'How to be green? Many people have asked us this important question. It's really very simple and requires no expert knowledge or complex skills. Here's the answer. Consume less. Share more. Enjoy life.' Penny Kemp and Derek Wall
7 May 2008
To Save the Planet
This is my editorial from Green World, the Green Party magazine. See what you think.
They seem to have edited out the bit about not flying around the world telling people not to fly!
Space I guess.
To save the planet we need to think globally and act globally, recognising that when we win elections, take direct action and change minds at a local level we are part of a planetary movement.
We all need to be getting on the doorstep and electioneering, please help out your local parties’ campaigning for the upcoming elections or take a trip to help a party elsewhere. You will be most welcome and rewarded with the hospitality for which Greens are famous. Electioneering has an international dimension too. This year New Zealand and the US voters living in the UK can vote for Green Party candidates and we can support their campaigning.
################
## WORK INSTRUCTIONS
A: Please answer these questions from the editorial, one line each:
(i) What date is shown?
(ii) Which magazine did the editorial come from?
(iii) Which voters living in the UK can vote for Green Party candidates this year?
B: Decide whether each statement agrees with the editorial, answering yes or no and quoting the words that settle it:
(i) People who travel to help a party elsewhere will be welcome.
(ii) The part about not flying around the world was kept in the magazine.
(iii) The editorial calls for thinking locally and acting globally.
The records that follow have nothing to do with the editorial.

## DATASET EXTRACT
################
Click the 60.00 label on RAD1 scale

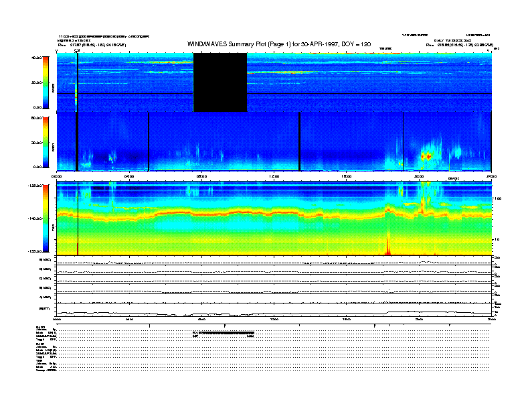tap(36, 118)
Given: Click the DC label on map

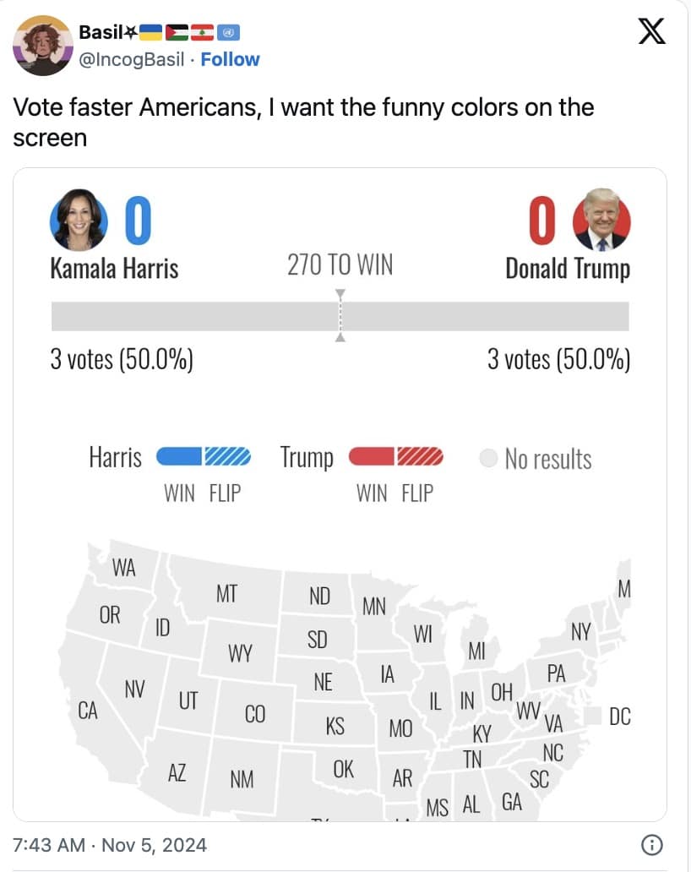Looking at the screenshot, I should 620,717.
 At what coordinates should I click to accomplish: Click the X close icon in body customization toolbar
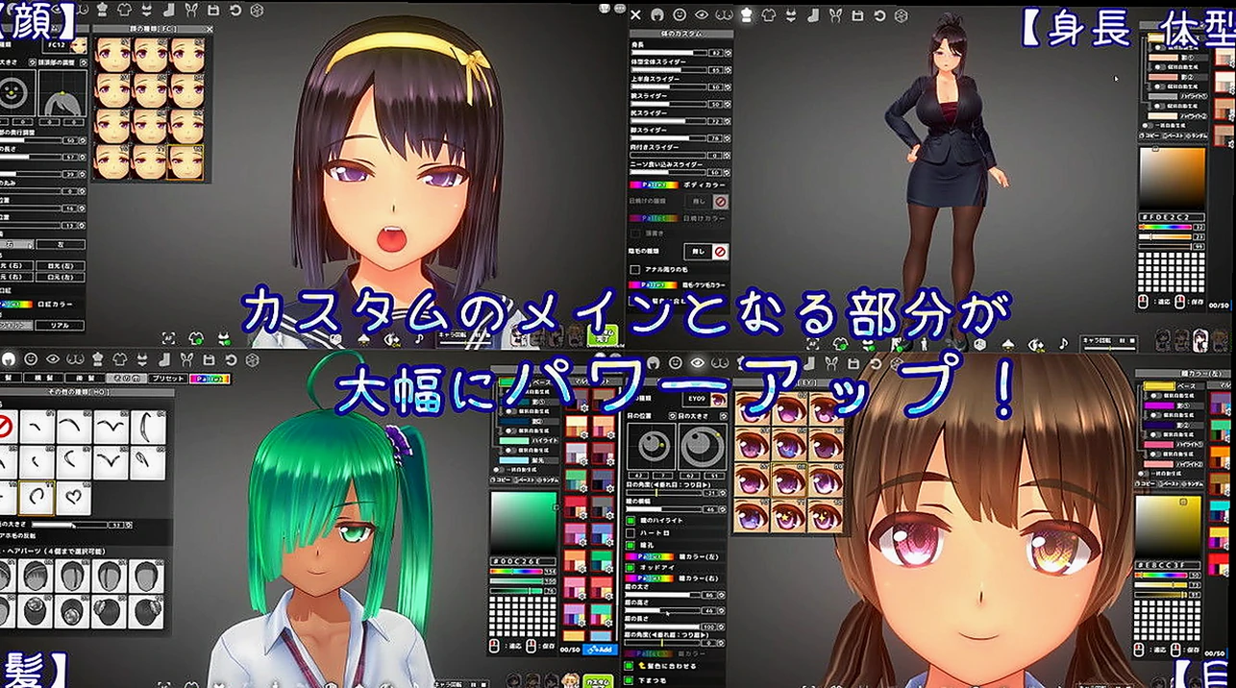pos(636,15)
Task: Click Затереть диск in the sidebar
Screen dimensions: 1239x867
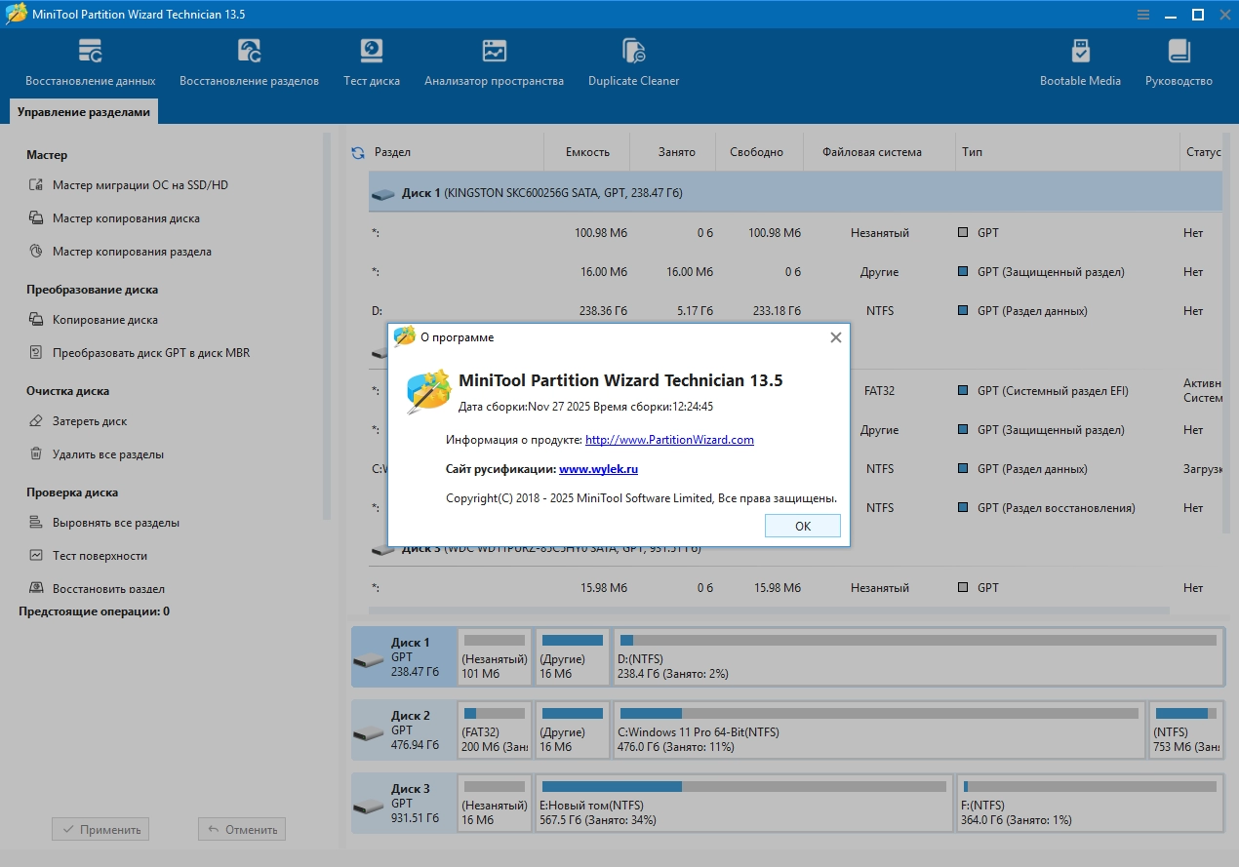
################
## ANSWER SET
A:
(i) 7 May 2008
(ii) Green World, the Green Party magazine
(iii) New Zealand and US voters

B:
(i) Yes: "You will be most welcome"
(ii) No: "They seem to have edited out the bit about not flying around the world telling people not to fly!"
(iii) No: "we need to think globally and act globally"